Those categories and the percentage of participants who fell under the headings are: alarmed, 16 percent; concerned, 27 percent; cautious, 21; disengaged, five percent; doubtful, 12 percent; and dismissive, 15 percent. Many who dismissed global warming as a non-issue reported negative emotions about the topic. About 30 percent of that group said they were "disgusted" and 24 percent said they were "angry."
"This is likely due to their frustration that the topic — which many of them view as hoax — receives so much attention," according to the report. In the group researchers identified as "dismissive" about global warming, 99 percent of them said they are "not very" worried about it. Of those who fell into the group classified as "doubtful," 97 percent said they are "not all" worried about it." Despite the rise in disbelievers, the majority of the Americans surveyed, 63 percent, have held steady since April 2013 in their belief that that the planet is heating up.
More than half (58 percent) of the people who believe global warming is happening said there are "very" or "extremely" sure. About half of that group of believers (47 percent) think the warming is caused by human activity. But despite their concern, many who think it's happening doubt that global warming will be reduced. Nearly three-quarters (72 percent) said their doubt is based on the belief that "corporations care only about their profits and not global warming," according to the report. And 61 percent of those who believe it's happening think another big obstacle is that "people are too greedy and selfish to reduce global warming." The remainder of Americans surveyed said they just "don't know" whether or not the planet is getting warmer. That group of people who aren't sure dropped six percentage points, from 20 to 14, since April 2013.
One explanation for the increase in people who don't believe it's happening could be the media coverage of the International Panel on Climate Change report in September, Leiserowitz told Live Science. The report focused on the human activity causing climate change. Much of the media coverage, however, looked at whether there had been a "pause" in global warming. The coverage could have nudged people on the fence to decide it's less likely, he said.
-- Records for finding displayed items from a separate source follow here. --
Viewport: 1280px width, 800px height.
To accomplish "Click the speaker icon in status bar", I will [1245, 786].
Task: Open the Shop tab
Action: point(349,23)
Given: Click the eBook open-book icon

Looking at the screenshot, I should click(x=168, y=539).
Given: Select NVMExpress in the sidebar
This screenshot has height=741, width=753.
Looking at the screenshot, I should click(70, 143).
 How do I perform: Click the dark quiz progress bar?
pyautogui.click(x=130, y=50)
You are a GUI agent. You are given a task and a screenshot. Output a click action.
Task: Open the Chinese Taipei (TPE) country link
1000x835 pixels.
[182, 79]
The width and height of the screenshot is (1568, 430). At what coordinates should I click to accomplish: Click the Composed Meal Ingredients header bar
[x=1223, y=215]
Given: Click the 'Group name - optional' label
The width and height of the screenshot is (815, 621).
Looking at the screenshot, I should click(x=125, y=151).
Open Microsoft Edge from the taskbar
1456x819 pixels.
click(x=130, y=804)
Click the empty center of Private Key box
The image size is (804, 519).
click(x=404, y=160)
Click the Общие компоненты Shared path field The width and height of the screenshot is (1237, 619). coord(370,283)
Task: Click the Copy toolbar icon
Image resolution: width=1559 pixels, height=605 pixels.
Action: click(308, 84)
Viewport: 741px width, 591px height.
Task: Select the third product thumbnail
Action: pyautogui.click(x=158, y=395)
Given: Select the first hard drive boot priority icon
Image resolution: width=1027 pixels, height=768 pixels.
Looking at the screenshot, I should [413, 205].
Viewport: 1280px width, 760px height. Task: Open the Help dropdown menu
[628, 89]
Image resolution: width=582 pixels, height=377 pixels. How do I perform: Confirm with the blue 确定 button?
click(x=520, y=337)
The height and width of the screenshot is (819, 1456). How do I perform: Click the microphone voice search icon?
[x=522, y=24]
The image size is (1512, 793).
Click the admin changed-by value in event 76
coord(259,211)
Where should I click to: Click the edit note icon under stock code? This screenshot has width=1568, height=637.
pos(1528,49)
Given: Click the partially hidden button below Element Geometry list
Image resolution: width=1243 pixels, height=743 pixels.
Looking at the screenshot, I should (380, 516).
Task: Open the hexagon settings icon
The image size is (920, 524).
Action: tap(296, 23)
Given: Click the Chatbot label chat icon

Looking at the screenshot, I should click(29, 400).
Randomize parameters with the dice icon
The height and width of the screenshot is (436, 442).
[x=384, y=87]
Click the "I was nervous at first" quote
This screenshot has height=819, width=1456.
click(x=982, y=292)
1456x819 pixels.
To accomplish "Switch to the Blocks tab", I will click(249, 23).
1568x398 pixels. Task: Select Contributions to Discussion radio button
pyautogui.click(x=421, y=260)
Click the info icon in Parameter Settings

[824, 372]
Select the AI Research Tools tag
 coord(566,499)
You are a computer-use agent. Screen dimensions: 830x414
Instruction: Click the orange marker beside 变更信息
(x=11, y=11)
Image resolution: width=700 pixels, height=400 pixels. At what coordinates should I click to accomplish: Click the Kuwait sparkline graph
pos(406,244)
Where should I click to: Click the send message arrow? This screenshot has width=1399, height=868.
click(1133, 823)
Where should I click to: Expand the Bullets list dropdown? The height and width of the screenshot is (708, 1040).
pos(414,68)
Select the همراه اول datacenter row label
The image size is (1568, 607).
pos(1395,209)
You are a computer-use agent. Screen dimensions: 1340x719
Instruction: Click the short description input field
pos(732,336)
However, a draft of the newest IPCC report leaked to media and due to be edited and published in April says delaying action on global warming will increase costs and reduce the chances of dealing with the worst effects, The Guardian reported. The final draft of the IPCC report, which is the third since 2007 in a series on the status of climate change and prospects for a solution, says global warming will continue to increase unless countries shift quickly to clean energy, and substantially cut emissions.